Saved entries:
%%
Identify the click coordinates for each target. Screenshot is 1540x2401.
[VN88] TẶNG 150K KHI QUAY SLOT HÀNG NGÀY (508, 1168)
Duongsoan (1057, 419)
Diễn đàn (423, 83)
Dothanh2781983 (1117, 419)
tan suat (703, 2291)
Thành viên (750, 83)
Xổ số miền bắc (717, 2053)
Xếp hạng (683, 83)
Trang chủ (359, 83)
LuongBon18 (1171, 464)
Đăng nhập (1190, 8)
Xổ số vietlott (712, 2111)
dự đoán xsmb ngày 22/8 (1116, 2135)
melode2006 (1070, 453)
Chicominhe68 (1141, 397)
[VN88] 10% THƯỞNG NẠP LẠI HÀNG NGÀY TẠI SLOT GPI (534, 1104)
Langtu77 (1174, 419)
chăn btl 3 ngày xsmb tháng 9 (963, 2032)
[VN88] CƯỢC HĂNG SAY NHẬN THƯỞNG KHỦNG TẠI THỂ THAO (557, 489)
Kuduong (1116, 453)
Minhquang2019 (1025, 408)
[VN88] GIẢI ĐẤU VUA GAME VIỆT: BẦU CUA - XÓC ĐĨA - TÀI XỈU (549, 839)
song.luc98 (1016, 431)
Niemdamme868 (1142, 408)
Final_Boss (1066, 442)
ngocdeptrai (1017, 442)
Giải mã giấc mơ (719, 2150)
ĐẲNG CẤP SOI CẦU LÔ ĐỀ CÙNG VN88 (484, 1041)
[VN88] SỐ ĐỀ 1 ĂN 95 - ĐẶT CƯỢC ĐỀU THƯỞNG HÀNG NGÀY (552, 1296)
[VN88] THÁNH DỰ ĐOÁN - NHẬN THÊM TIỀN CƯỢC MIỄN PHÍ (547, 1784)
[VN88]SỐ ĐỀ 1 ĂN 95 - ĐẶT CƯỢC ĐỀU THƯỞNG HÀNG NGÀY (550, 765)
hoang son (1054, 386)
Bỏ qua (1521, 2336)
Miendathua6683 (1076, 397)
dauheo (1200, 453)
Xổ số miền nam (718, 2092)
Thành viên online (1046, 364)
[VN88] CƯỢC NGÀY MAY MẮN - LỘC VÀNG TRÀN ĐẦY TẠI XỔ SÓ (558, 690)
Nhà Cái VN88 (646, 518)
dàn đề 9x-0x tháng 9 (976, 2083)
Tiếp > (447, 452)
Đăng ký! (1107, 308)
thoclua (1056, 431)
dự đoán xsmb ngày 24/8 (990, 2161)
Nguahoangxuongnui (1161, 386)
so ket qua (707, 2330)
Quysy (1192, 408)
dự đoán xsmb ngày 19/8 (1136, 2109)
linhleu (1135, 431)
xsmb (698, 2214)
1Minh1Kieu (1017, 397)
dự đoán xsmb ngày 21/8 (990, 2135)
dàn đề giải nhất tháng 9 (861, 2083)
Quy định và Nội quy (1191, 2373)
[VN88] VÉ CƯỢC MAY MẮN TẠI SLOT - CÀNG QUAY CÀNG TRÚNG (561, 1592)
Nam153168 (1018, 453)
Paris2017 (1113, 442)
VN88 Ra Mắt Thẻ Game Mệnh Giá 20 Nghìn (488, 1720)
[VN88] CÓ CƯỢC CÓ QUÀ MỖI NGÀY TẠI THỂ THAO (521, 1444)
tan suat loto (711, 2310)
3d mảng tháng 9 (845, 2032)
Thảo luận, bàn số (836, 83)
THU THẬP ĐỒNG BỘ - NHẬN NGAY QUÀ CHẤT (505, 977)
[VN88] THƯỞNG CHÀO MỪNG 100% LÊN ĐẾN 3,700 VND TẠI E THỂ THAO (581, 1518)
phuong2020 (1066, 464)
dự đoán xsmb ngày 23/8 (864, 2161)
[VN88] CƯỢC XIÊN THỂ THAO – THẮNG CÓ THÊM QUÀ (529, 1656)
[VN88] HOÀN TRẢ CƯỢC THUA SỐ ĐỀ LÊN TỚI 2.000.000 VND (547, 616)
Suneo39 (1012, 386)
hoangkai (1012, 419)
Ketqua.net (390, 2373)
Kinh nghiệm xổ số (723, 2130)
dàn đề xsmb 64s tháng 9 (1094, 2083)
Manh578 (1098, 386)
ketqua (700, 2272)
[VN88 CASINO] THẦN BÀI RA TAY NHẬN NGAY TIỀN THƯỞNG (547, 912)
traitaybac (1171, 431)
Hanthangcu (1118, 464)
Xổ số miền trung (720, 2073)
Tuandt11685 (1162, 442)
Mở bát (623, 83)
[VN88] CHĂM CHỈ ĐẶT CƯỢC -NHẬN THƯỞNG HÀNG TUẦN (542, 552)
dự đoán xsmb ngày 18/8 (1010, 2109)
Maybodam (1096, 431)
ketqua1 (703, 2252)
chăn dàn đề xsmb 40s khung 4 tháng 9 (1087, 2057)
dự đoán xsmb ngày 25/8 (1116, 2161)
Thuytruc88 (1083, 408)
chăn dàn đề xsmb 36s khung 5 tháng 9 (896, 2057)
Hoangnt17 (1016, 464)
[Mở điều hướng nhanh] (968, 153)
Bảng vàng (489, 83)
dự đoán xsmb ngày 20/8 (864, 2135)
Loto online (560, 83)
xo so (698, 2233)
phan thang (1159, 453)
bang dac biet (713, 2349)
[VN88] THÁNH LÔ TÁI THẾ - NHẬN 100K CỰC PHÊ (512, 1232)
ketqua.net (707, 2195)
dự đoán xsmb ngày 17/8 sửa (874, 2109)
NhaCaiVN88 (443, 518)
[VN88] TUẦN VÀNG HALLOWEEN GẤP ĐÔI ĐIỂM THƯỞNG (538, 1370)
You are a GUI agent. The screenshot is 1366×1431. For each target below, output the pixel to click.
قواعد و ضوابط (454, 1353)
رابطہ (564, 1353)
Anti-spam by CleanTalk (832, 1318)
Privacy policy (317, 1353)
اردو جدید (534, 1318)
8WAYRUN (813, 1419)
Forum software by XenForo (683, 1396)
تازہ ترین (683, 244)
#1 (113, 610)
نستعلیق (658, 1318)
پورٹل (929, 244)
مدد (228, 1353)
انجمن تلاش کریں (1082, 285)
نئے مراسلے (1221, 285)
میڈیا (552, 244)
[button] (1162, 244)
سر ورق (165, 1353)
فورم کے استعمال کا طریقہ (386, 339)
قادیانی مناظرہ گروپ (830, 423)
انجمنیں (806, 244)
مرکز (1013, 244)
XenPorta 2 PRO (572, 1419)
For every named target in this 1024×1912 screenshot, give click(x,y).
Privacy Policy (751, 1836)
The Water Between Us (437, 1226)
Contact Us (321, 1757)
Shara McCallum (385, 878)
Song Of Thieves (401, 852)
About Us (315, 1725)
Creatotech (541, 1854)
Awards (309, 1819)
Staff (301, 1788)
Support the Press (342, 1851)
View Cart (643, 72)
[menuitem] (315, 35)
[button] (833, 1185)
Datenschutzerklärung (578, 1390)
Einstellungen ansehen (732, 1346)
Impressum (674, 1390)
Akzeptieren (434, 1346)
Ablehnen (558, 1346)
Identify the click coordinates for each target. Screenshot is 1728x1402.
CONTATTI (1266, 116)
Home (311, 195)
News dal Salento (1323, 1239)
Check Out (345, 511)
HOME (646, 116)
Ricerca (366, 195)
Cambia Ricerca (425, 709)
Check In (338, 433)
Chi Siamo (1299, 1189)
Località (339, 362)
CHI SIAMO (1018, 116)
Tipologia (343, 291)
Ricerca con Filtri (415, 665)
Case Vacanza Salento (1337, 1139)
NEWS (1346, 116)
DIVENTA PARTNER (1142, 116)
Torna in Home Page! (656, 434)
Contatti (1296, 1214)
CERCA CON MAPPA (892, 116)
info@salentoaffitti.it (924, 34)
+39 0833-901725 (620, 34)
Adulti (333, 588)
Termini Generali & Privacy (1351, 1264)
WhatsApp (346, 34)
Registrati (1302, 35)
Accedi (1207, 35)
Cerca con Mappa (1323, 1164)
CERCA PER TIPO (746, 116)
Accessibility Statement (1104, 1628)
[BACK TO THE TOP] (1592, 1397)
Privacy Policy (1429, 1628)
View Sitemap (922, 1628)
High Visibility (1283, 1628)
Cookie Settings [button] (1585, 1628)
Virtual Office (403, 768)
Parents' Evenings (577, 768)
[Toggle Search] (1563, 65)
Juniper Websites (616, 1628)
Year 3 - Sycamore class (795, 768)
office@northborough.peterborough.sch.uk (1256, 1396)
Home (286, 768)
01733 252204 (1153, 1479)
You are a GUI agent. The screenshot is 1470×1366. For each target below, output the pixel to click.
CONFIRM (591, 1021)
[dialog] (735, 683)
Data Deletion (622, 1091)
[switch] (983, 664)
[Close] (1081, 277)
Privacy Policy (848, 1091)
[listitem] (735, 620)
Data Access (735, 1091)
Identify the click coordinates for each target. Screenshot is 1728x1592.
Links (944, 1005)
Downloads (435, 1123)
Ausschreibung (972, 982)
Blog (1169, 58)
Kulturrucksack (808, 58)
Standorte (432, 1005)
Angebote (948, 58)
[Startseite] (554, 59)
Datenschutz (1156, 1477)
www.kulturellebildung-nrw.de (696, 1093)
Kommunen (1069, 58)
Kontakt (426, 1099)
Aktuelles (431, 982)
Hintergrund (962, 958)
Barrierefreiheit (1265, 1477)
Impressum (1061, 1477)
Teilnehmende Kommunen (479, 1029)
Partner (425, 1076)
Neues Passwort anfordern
%%
▸ **WHAT TO DO**:
Only the lines above from the line containing "WhatsApp (346, 34)" through the line containing "High Visibility (1283, 1628)" should be retyped, exactly and with both ends included.

▸ **OUTPUT BELOW**:
WhatsApp (346, 34)
Registrati (1302, 35)
Accedi (1207, 35)
Cerca con Mappa (1323, 1164)
CERCA PER TIPO (746, 116)
Accessibility Statement (1104, 1628)
[BACK TO THE TOP] (1592, 1397)
Privacy Policy (1429, 1628)
View Sitemap (922, 1628)
High Visibility (1283, 1628)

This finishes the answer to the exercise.